Credit is affected by many things but it can be anywhere from 400-850 on FICO. 740+ is the gold standard. Three bureaus monitor and report credit: Transunion, Equifax and Experion. Each will appoint a score to you that is your “risk brand”. If you are just one day late with a credit card payment, you can lose 40-50 points on your overall credit score. You can also lose points for carrying a high balance even if you do pay it off diligently; 20-25% is optimal. So, on a card with a $10,000 limit, you want to charge no more than $2500 monthly.
It’s also fairly common to find that you’ve relied on your spouse’s credit and now need to establish your own. There are a couple ways to establish credit quickly: You can get pre-paid credit cards. You can also go on a family members card as a “co-buyer”. That history then transfers to you and give you all of that person’s history.
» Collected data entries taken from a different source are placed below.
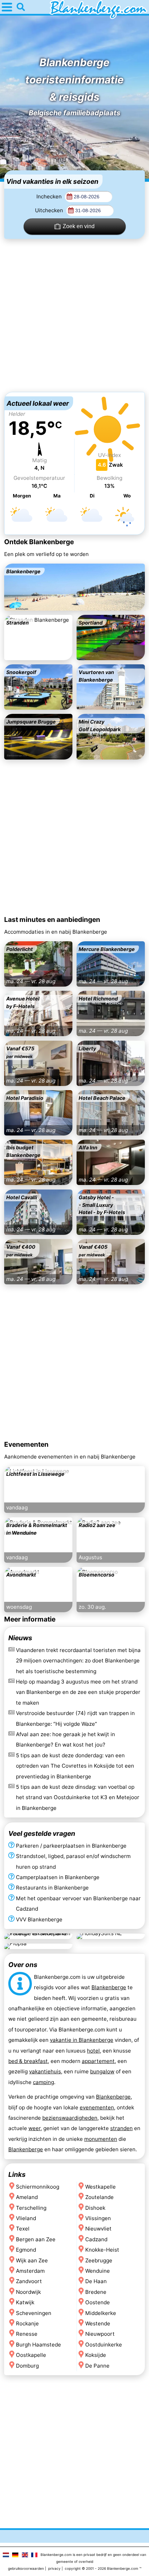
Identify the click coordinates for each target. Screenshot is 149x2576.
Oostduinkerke (103, 2344)
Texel (22, 2229)
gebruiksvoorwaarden (26, 2568)
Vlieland (26, 2218)
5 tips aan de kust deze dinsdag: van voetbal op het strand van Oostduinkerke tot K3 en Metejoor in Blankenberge (77, 1797)
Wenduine (97, 2271)
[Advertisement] (74, 315)
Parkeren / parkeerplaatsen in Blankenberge (71, 1845)
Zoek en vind (79, 226)
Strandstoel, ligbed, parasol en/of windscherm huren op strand (73, 1861)
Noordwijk (28, 2292)
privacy (54, 2568)
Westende (97, 2323)
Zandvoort (29, 2281)
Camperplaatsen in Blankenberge (57, 1877)
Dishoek (95, 2208)
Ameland (27, 2197)
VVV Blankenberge (39, 1919)
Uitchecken (49, 210)
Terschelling (31, 2208)
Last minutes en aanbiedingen (52, 919)
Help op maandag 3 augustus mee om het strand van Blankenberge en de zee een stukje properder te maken (78, 1692)
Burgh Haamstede (38, 2344)
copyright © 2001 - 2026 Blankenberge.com (101, 2568)
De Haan (96, 2281)
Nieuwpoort (100, 2334)
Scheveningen (33, 2313)
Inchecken (49, 196)
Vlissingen (98, 2218)
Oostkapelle (31, 2355)
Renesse (26, 2334)
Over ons (22, 1964)
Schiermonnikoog (37, 2186)
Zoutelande (99, 2197)
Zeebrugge (98, 2260)
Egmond (26, 2249)
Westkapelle (100, 2186)
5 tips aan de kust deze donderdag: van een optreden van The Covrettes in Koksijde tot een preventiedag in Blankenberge (75, 1766)
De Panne (97, 2365)
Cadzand (96, 2239)
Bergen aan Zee (35, 2239)
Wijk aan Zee (32, 2260)
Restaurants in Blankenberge (52, 1887)
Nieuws (20, 1638)
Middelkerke (100, 2313)
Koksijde (95, 2355)
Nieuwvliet (98, 2229)
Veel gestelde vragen (41, 1833)
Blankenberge (108, 1987)
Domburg (27, 2365)
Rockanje (27, 2323)
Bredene (95, 2292)
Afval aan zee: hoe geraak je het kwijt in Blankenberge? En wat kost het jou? (65, 1739)
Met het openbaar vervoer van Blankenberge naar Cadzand (78, 1903)
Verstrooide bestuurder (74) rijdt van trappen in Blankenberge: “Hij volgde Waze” (75, 1718)
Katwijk (25, 2302)
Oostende (97, 2302)
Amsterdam (30, 2271)
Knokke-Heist (102, 2249)
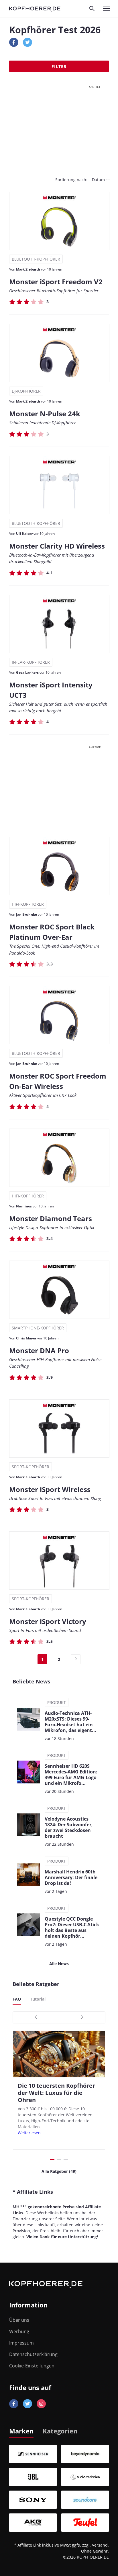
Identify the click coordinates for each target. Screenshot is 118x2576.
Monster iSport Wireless (50, 1489)
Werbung (19, 2331)
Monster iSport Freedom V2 (56, 281)
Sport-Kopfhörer (30, 1466)
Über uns (19, 2320)
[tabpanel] (59, 2488)
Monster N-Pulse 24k (44, 413)
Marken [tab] (21, 2431)
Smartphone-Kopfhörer (38, 1328)
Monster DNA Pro (39, 1350)
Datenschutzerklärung (33, 2354)
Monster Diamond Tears (50, 1218)
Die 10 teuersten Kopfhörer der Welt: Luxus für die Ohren (56, 2093)
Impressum (21, 2343)
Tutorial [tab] (38, 1999)
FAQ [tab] (17, 1999)
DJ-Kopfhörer (26, 391)
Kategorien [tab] (60, 2431)
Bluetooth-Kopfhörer (36, 259)
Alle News (59, 1963)
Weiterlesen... (31, 2132)
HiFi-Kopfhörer (28, 904)
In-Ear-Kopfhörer (31, 662)
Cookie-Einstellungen (31, 2366)
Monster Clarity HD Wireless (57, 546)
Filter (59, 66)
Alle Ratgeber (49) (59, 2171)
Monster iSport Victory (47, 1621)
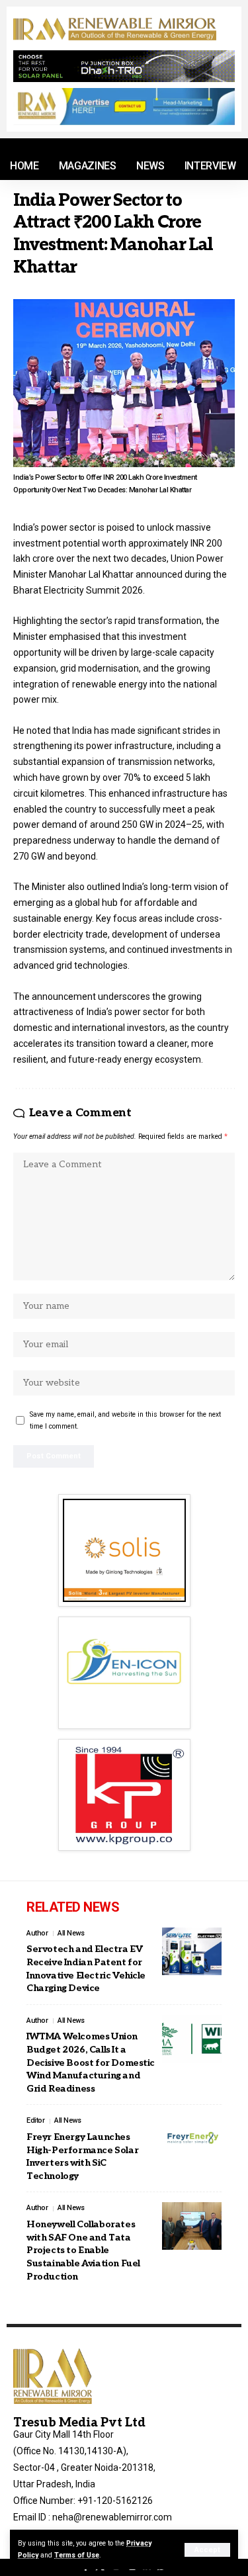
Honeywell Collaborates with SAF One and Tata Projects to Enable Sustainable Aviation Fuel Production (83, 2250)
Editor (35, 2120)
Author (37, 1933)
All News (71, 1933)
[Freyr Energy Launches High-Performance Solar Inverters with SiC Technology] (192, 2138)
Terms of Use (76, 2555)
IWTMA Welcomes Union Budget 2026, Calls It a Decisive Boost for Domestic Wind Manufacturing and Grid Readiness (90, 2062)
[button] (207, 2550)
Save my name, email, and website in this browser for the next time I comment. (125, 1420)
Just make sure they add you to a card with a low balance that they pay regularly and have good credit.
If you’re afraid that checking your score will cause it to go down, don’t be. If YOU pull your score, you’re safe. If a bank or institution pulls it, that’s a different story. That tells the algorithm you’re getting ready to borrow money, and it does lower your score.
Credit goes down quickly but takes a long time to come back up. We sound like a commercial for mycreditreport.com.